Statistics for Success
Through a series of iterations, the software is able to statistically determine the exact settings, such as voltage, operating temperature, and material properties, that will optimize a component for a certain use. The new software can easily deal with complex systems whereas previous algorithms may have selected the wrong settings due to incorrect decisions. 

Since the new method can almost instantaneously determine optimum settings, it can save developers several months of work that would otherwise be spent testing prototypes.
“In the past, the amount of time from when you start designing a system to the point where you can build something can be very, very long -- six months to a year,” said Madhavan Swaminathan, researcher and professor at the Georgia Tech School of Electrical and Computer Engineering, who headed the project. “The new software program reduces the number of times you have to prototype something before you actually get it right.”

The software was developed by Swaminathan, his graduate students and his collaborators through the Center for Advanced Electronics through Machine Learning (CAEML), one of the National Science Foundation-funded Industry-University Cooperative Research Centers (IUCRC), which enables cutting-edge research on emerging technologies to benefit manufacturing sectors.

Professor Swaminathan with a computer
Swaminathan. Credit: Georgia Institute of Technology, USA

Optimizing for Complex Systems
To optimize systems, the software is also able to compute what’s known as second order interactions. This helps optimize independent settings for elements that influence each other. For example, a semiconductor might be best optimized at a large voltage, but this setting could make the operating temperature be too high, ultimately reducing the performance of the semiconductor chip. The new software is able to take this interdependence into account to find the best settings that optimize the whole system. Previous algorithms were only able to do this in simple cases. The software is also able to compute settings for systems with constraints, such as if there needs to be a limit on the voltage.
Since some systems can be highly complex with multiple components and limitations, the researchers developed three new techniques called Two Stage Bayesian Optimization, Deep-Partitioning Tree Bayesian Optimization and Bayesian Active Learning with Drop Out. This allows optimization to be performed even in deeply interconnected systems with many parameters.

Enormous Applications 
The project was done in collaboration with industry partners who are already using the new software to design new electronics systems and improve their workflows.
“Several of the methods developed by CAEML helped accelerate package design optimization flow for high-speed signaling by more than a thousand times,” said Kemal Aygun, Senior Principal Engineer at Intel who collaborated on the project. “This helped significantly reduce the months required for completing these complex designs.”

IBM, who also collaborated with CAEML, has started using the new software to quickly alter high-speed channel design 30 times faster than using traditional methods. “The Bayesian Optimization methods have made our team more efficient in the highly computer-intensive analyses we use to produce IBM systems,” said Wiren Becker, Senior Technical Staff Member at IBM. “We are identifying applications and integrating these methods into our High-Performance Computing cloud infrastructure where we have demonstrated 100 times speed up for some applications in this environment.”
The researchers are continuing to extend the applications of the software through a collaboration with other companies such as Toyota that is focused on designing better inverters for electric vehicles.

“The applications are enormous because no matter where you go, optimization is a very important step before designs go into manufacturing,” Swaminathan said.

• SET OF TASKS:
1. Answer these questions about the article on the optimization software:
(a) According to Swaminathan, how long can it take to go from starting a system design to being able to build something?
(b) What three techniques did the researchers develop for highly complex systems?
(c) How much faster than traditional methods is IBM altering high-speed channel design with the software?
2. Print the part of the article on the optimization software starting at "The software was" and ending at "benefit manufacturing sectors.".
The records have no connection to the article on the optimization software.

• Collected data entries:
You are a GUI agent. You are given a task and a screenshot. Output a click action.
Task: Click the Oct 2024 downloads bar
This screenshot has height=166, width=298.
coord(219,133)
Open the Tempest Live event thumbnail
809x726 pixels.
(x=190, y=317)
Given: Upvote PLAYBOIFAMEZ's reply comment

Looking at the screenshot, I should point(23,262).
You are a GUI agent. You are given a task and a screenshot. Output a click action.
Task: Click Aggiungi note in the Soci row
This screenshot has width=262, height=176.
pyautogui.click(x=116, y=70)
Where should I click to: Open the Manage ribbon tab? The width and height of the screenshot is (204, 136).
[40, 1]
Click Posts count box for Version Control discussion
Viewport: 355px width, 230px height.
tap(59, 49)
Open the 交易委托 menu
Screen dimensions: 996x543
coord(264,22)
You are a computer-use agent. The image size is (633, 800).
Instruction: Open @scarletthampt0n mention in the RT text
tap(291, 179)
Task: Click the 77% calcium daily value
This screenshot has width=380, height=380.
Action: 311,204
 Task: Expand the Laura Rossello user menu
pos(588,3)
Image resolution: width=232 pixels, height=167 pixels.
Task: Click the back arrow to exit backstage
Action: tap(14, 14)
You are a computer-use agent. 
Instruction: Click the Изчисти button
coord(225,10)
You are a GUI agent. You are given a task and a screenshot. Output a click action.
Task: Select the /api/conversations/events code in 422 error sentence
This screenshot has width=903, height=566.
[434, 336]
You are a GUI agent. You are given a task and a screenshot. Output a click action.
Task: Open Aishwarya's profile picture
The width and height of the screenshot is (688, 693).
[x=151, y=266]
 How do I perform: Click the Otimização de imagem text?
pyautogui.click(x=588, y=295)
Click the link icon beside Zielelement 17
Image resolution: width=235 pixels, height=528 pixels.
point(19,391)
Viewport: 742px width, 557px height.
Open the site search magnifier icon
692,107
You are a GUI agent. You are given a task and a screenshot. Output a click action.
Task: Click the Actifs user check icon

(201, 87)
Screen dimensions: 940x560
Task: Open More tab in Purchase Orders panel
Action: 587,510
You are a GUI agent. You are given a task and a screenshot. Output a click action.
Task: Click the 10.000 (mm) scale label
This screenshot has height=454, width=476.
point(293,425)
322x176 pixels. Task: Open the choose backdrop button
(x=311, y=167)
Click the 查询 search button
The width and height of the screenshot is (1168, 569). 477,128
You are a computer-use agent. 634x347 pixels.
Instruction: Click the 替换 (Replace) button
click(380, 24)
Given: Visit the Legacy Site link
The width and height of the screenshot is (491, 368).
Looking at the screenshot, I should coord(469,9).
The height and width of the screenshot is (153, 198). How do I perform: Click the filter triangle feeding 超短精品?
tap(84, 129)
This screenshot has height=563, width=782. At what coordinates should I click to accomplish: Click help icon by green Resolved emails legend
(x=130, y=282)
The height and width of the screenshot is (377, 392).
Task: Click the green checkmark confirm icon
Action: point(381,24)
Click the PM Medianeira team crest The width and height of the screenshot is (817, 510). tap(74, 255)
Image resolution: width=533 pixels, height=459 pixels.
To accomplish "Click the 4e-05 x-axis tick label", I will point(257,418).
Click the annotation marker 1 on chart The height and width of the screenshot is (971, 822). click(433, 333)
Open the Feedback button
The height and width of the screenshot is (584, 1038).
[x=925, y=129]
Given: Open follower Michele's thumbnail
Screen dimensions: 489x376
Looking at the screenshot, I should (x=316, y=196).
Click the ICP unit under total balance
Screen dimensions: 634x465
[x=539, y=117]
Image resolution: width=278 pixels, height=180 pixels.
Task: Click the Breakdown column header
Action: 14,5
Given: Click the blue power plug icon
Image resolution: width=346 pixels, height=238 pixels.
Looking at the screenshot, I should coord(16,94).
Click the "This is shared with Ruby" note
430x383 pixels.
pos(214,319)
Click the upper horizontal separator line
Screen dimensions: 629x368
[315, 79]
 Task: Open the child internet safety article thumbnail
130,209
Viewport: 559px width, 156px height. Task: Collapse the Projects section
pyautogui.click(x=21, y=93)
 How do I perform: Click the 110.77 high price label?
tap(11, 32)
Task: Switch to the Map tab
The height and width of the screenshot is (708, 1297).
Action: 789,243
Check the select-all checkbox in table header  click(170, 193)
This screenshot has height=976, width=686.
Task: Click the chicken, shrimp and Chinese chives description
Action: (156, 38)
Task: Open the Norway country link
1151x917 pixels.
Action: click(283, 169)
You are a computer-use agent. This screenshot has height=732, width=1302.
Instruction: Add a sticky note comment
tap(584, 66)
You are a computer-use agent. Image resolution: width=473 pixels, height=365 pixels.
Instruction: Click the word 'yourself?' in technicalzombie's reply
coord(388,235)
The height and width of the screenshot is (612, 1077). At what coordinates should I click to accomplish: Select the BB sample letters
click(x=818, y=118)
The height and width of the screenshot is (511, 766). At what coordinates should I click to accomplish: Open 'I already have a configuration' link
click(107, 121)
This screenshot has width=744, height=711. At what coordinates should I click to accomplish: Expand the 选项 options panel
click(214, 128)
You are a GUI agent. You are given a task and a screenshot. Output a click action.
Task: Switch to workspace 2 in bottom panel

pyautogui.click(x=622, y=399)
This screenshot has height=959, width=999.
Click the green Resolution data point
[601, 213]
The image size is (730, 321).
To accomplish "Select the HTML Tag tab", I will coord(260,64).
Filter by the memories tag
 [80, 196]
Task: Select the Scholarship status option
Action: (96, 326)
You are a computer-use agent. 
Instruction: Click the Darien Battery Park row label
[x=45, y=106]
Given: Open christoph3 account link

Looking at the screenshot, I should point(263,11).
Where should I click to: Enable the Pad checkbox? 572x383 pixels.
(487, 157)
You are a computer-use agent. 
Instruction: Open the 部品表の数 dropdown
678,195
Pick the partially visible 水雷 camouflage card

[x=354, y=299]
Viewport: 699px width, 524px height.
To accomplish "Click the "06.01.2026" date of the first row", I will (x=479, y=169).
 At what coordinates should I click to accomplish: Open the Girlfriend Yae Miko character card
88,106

• RESULTS IN ORDER:
1.
(a) Six months to a year.
(b) Two Stage Bayesian Optimization, Deep-Partitioning Tree Bayesian Optimization and Bayesian Active Learning with Drop Out.
(c) 30 times faster.

2.
The software was developed by Swaminathan, his graduate students and his collaborators through the Center for Advanced Electronics through Machine Learning (CAEML), one of the National Science Foundation-funded Industry-University Cooperative Research Centers (IUCRC), which enables cutting-edge research on emerging technologies to benefit manufacturing sectors.